Malawi President Peter Mutharika has assured journalists in the country of government’s support for freedom of press so that media practitioners are working in a conducive environment.
Mutharika hosted Malawi media practitioners to a dinner at Sanjika Palace in Blantyre.
“As such, I must, therefore, assure you that my government will not arrest anyone who executes his or her task within the principles of law of the land, fairness and honesty,” Mutharika said.
He then commended media practitioners for the good work they do and pledged to continue supporting and promoting freedom of press in the country which he described as a catalyst for nation building.
“I have seen, heard, read your articles though sometimes I get frustrated with some commentary columns.
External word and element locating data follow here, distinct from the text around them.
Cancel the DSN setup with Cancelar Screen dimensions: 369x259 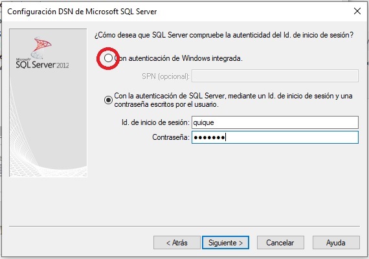280,243
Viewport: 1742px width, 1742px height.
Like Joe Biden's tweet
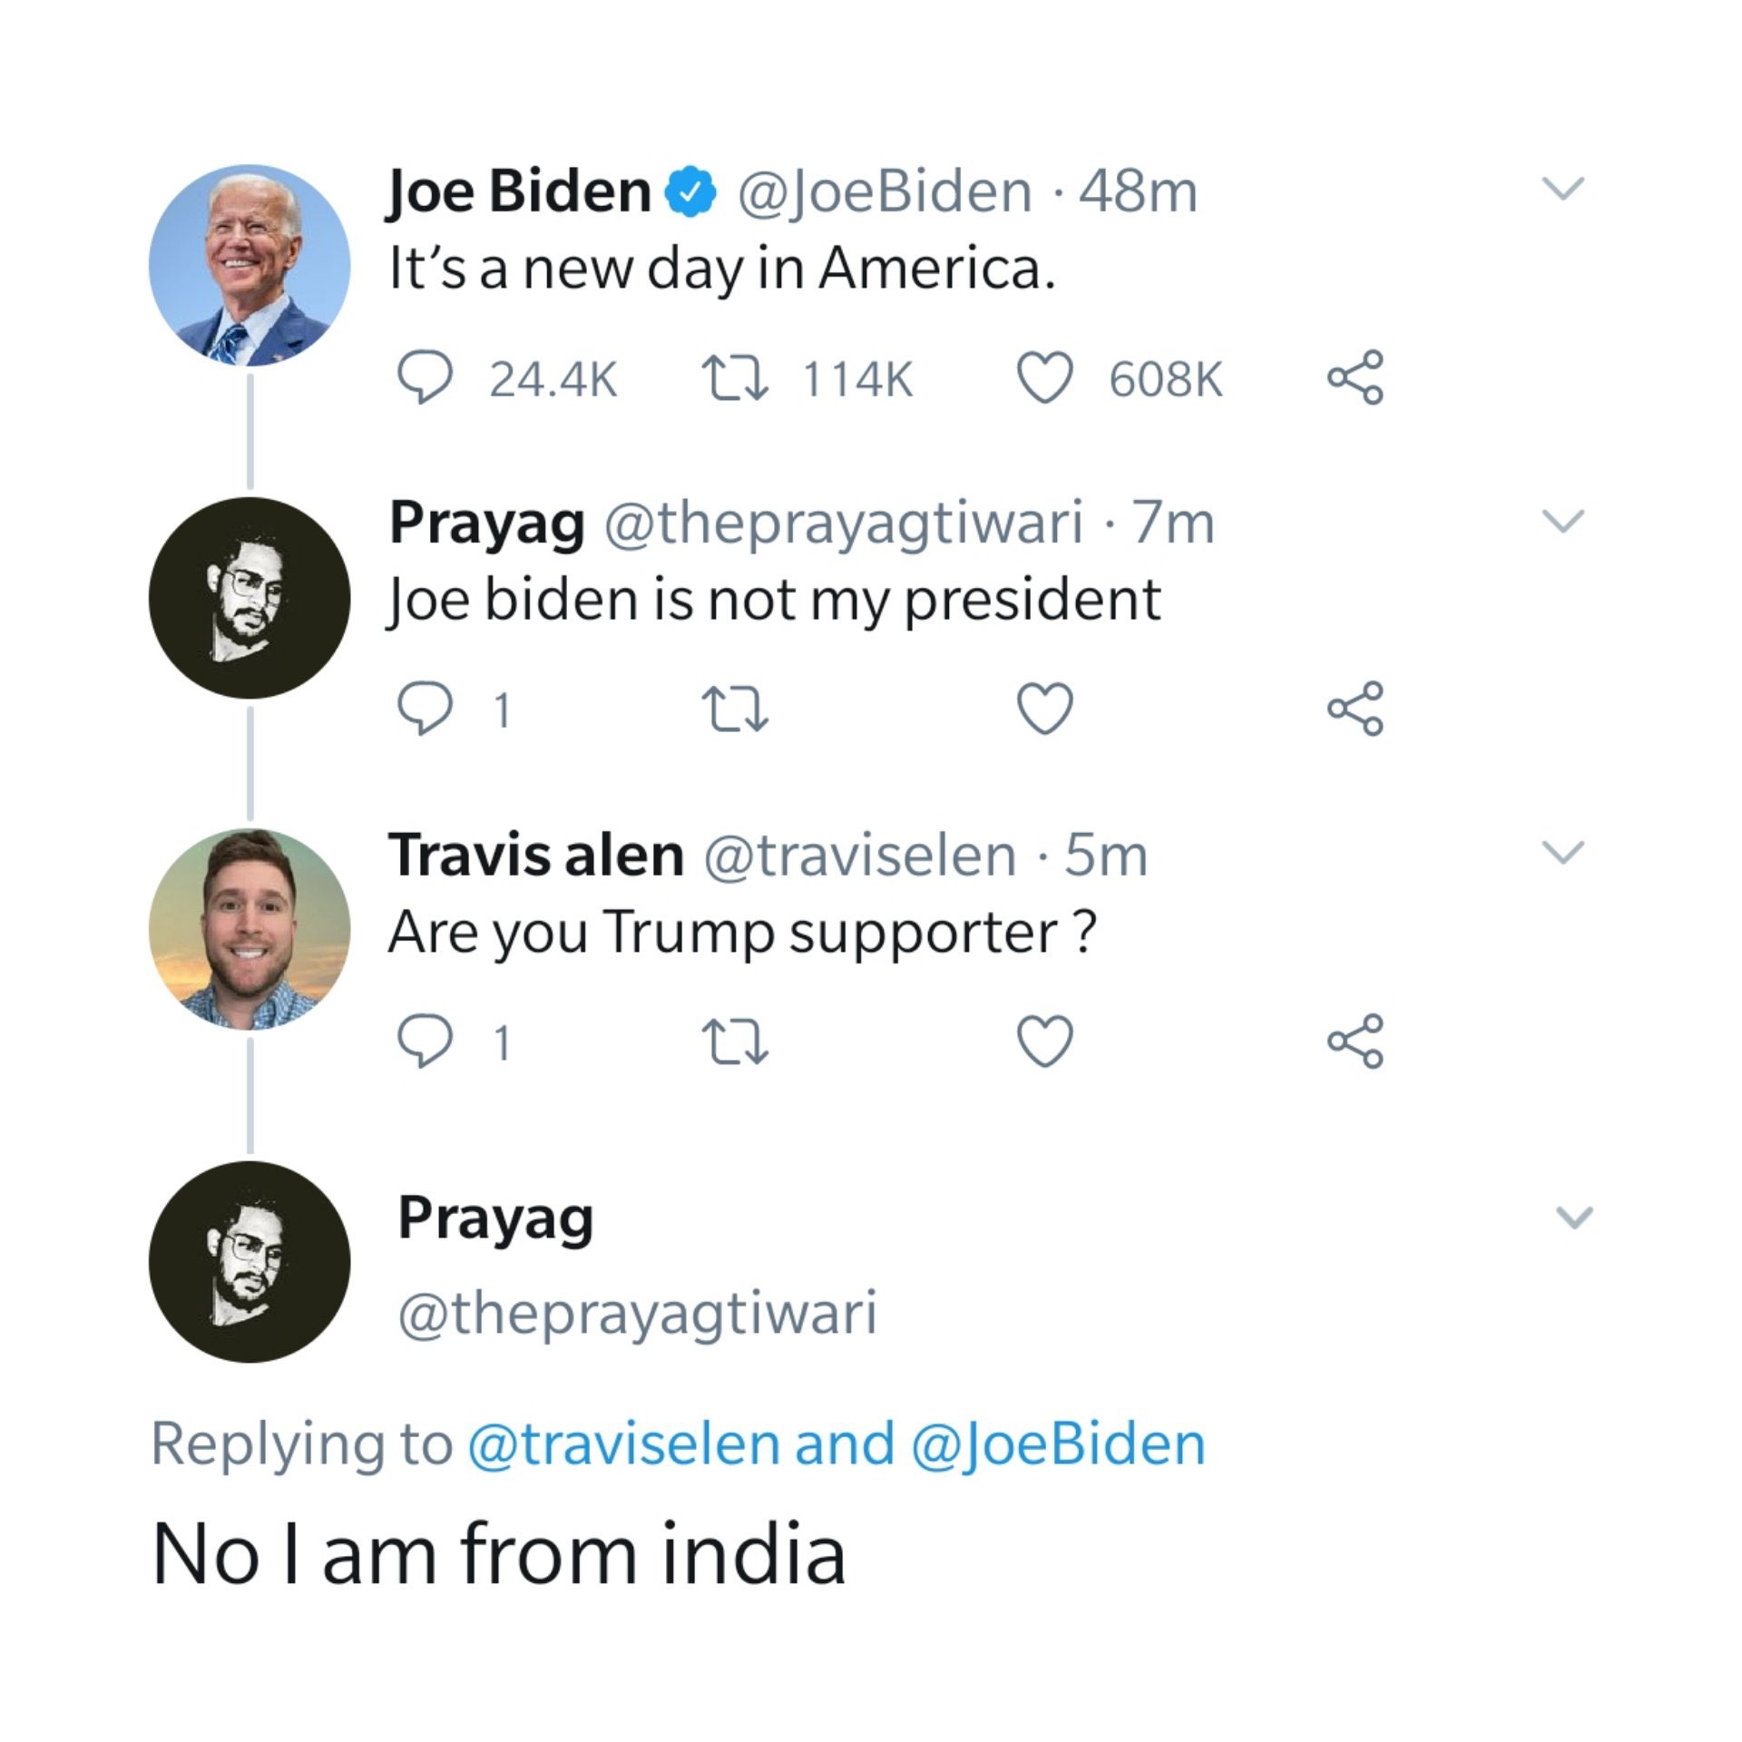coord(1045,377)
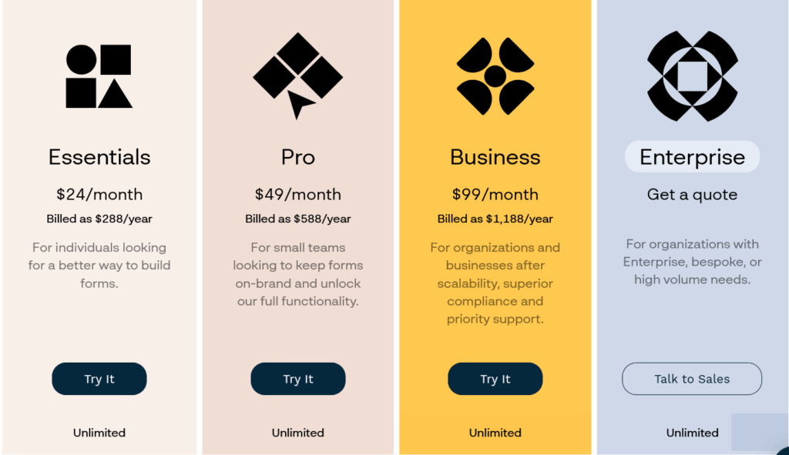Click the Enterprise plan icon
This screenshot has width=789, height=455.
[692, 76]
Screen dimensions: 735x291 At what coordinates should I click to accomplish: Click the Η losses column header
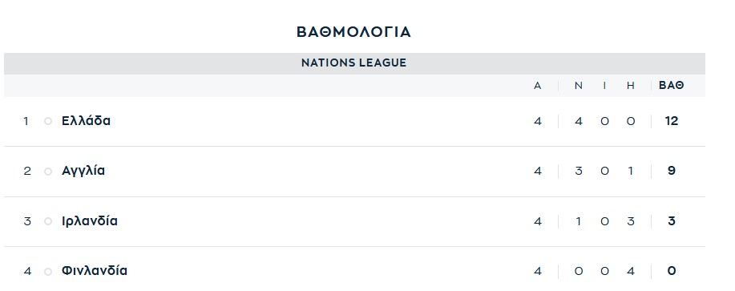point(631,86)
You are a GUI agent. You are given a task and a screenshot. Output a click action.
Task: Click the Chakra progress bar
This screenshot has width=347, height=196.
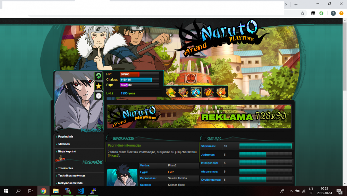[x=139, y=80]
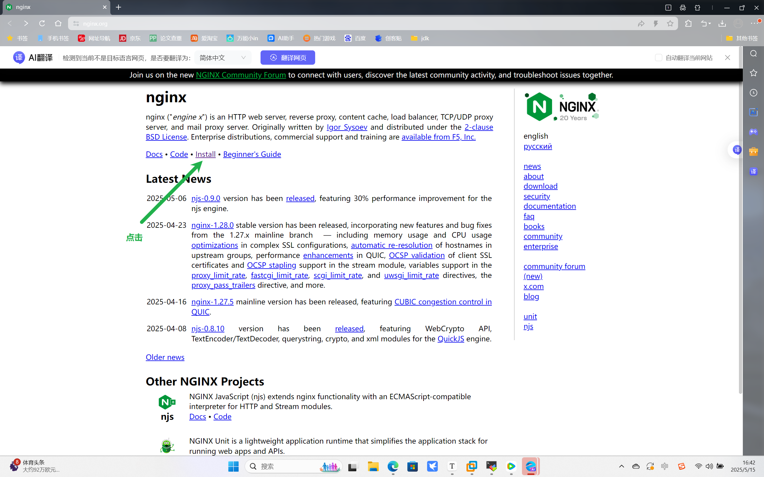Open the games icon in the right sidebar
Image resolution: width=764 pixels, height=477 pixels.
coord(754,132)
However, I encourage you to criticise me when I am wrong and support me when am doing well because I believe that no person can be right all the time,” he said.
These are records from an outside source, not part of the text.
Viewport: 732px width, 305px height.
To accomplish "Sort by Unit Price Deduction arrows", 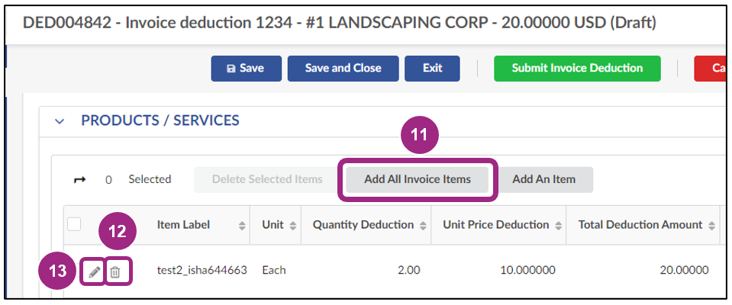I will click(558, 225).
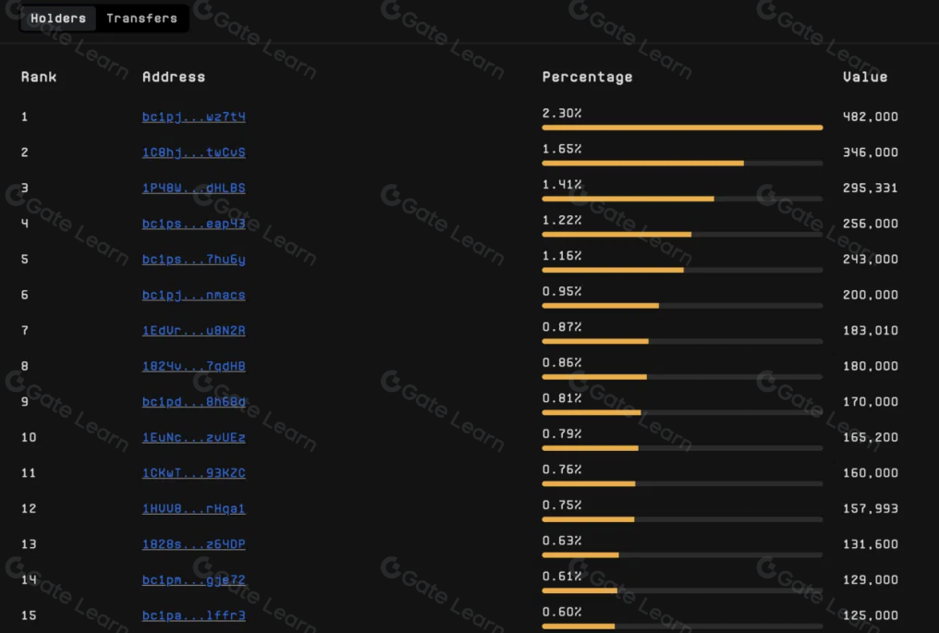Click the Percentage column header
939x633 pixels.
click(x=587, y=78)
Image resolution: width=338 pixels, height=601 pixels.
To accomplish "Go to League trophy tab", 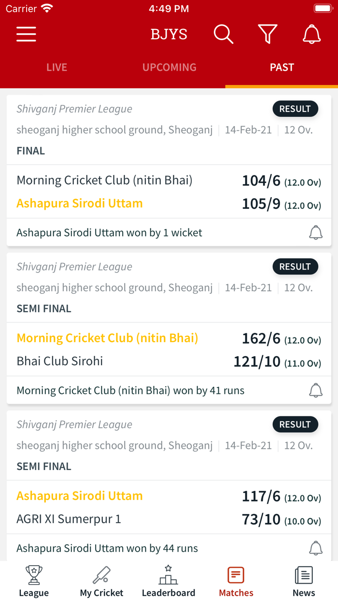I will (x=34, y=581).
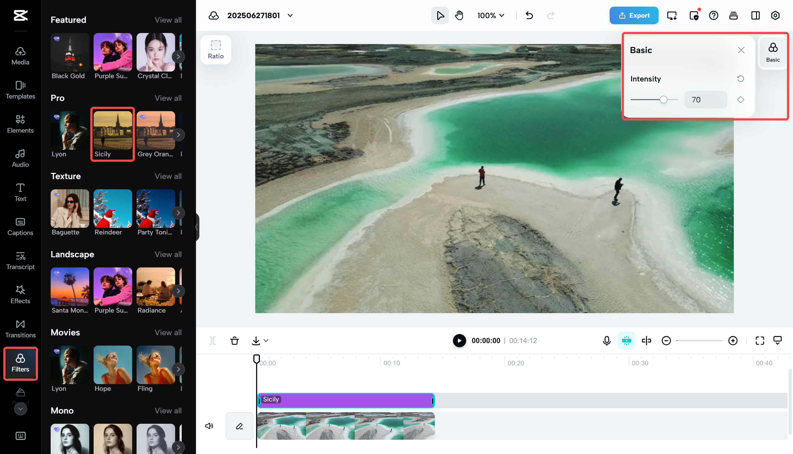
Task: Click the Intensity slider handle
Action: 664,100
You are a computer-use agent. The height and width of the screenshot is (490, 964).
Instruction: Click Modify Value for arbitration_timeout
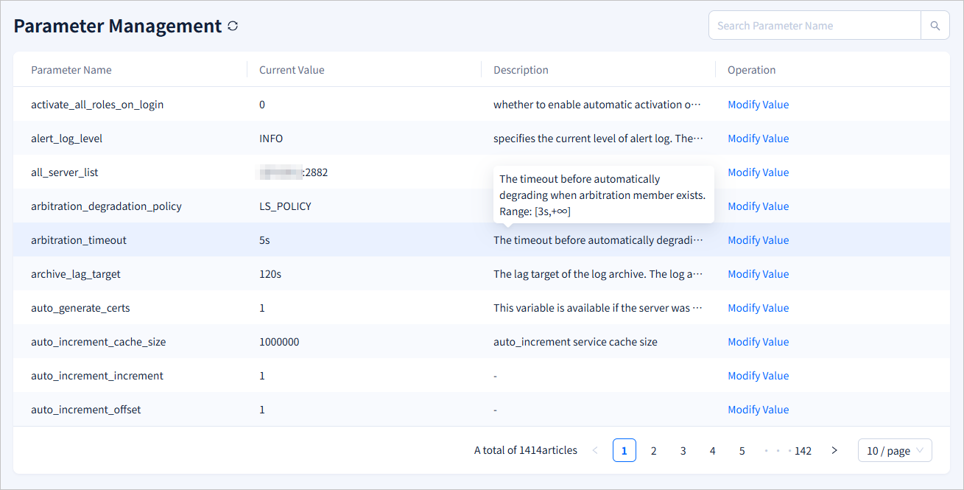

He added: “It is, therefore, necessary to note that though media, civil society organizations, religious leaders and government have different roles to play, we must work in collaboration to spearhead national development.”
President Mutharika also shared a number of reforms which his administration was undertaking aimed at unlocking various challenges being experienced in the country.
“Let me take this opportunity to inform you that my government has increased ministry funding to 168 per cent, maintaining lean cabinet which is likely to save money amounting to K20 billion after five years and cutting travelling costs, among others,” he stated.
On his part, Media Institute for Southern Africa-Misa Malawi Chapter Chairperson, Anthony Kasunda, described the meeting as a clear indication that government recognised the significant role the media play in all spheres of development.
He commended the DPP-led administration for promoting and upholding freedom of press by strongly condemning police officers who assault journalists while on duty.
Kasunda, therefore, appealed to the government to consider opening up national broadcaster, MBC, and speed up the enactment of Access to Information Bill as well as endorsement of the Table Mountain Declaration.
In his response, Mutharika pleaded for media practitioners’ patience assuring that he would look into all the issues that were raised.
According to the Secretary for the Ministry of Information, Tourism and Culture, Chimwemwe Banda, the Access to Information Bill was a preliquisite for maintaining and promoting democracy and nation building.
She then said her ministry is doing everything possible to ensure that the bill is enacted into law.
This is the first time in the history of Malawi for a sitting President to interact with media fraternity in an event that attracted journalists from different media houses across the country.